June 5, 2005
Doozy DC dicta on Booker
Friday was a big day in the circuits, and I have already discussed Booker developments in the Eighth and Ninth Circuits, a big Blakely ruling in the First Circuit, and a big Apprendi habeas ruling in the Second Circuit. But also making noise on Friday was the DC Circuit (which has been perhaps the quietest Booker circuit to date). And the noisiest part of US v. Price, No. 03-3088 (DC Cir. June 3, 2005) (available here) is some of the dicta from Judge Henderson in her partial concurrence.
In Price, the majority concluded that a sentencing reversal and remand was necessary because "the District Court committed error by: (1) denying Price's request for a third-level reduction for acceptance of responsibility when, under the plain language of the Guidelines, Price was entitled to such a reduction; and (2) including one of the two Maryland convictions in the calculation of Price's criminal history score, when Price clearly disputed that conviction and the Government did not sustain its burden of proof in establishing the conviction." These rulings and the Price court's account of Booker make for interesting reading.
But what makes Price really stand out are the comments from Judge Henderson in her partial concurrence about what can happen upon remand and about the nature of post-Booker sentencing. Here's a sample:
Under the new sentencing regime, and on this record, I believe it would be reasonable for the sentencing court on remand to decline to consider awarding Price any credit for accepting responsibility and to re-impose, if not increase, the sentence vacated herein.... Given that Price’s public criminal record reveals a man determined to burnish his criminal credentials and at society's expense — two factors appropriate for consideration on resentencing, see 18 U.S.C. § 3553(a)(1) & (2)(C) — I believe the sentencing court could reasonably decline to lessen his punishment in any way, including by considering his alleged acceptance of responsibility....

» **Given information**
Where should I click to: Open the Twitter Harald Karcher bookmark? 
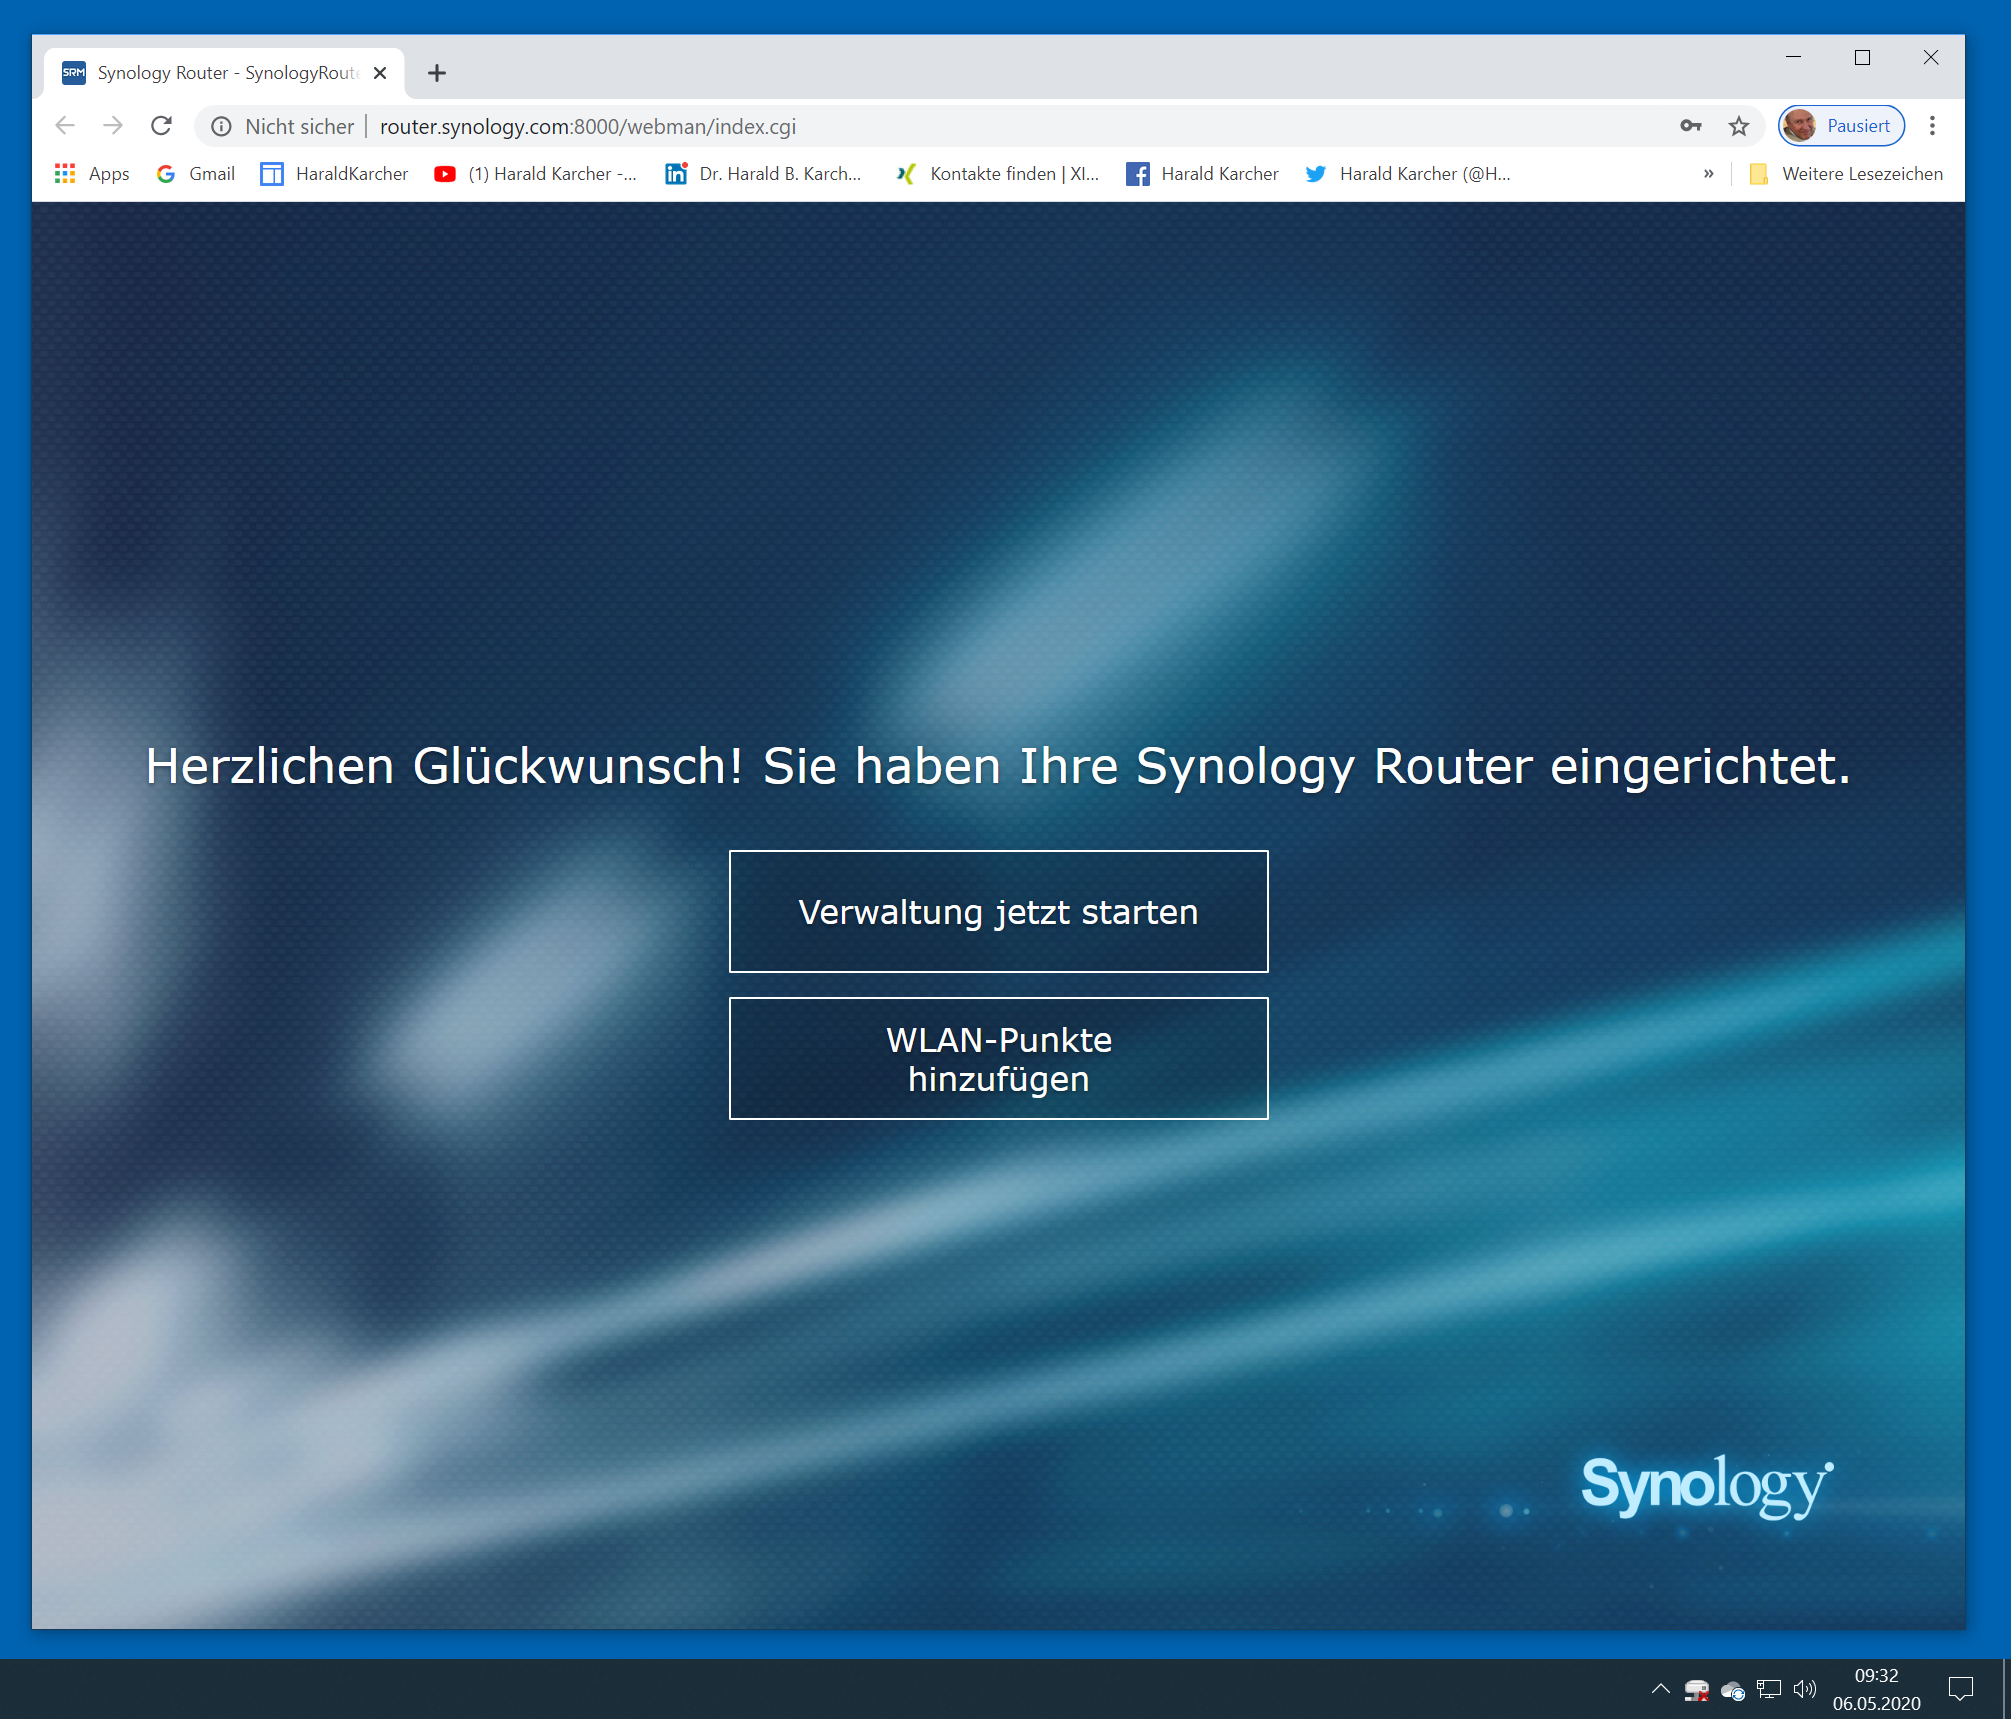pos(1408,174)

» **Brief**
Write the next part of the blog post on Judge Henderson's Booker dicta in US v. Price, starting after the final sentence of the quoted passage.

» **Output of the exercise**
As to the two Maryland convictions, I do not agree that, on remand, the government must "meet its burden under [our pre-Booker precedents].... The reason such pin-point accuracy was necessary, however, was that the prior conviction had to constitute a "crime of violence" in order to be used in computing the defendant's offense level. But "offense levels," "adjustments," "departures" and all of the other Guidelines argot has been jettisoned by Booker. We now operate in a "back to the future" sentencing world when, pre-Guidelines, all that our Circuit required of the government in this regard was that it submit "some verification," — that is, any "evidence of a sufficiently reliable caliber" — to support the information that it supplied the sentencing court and that the defendant challenged.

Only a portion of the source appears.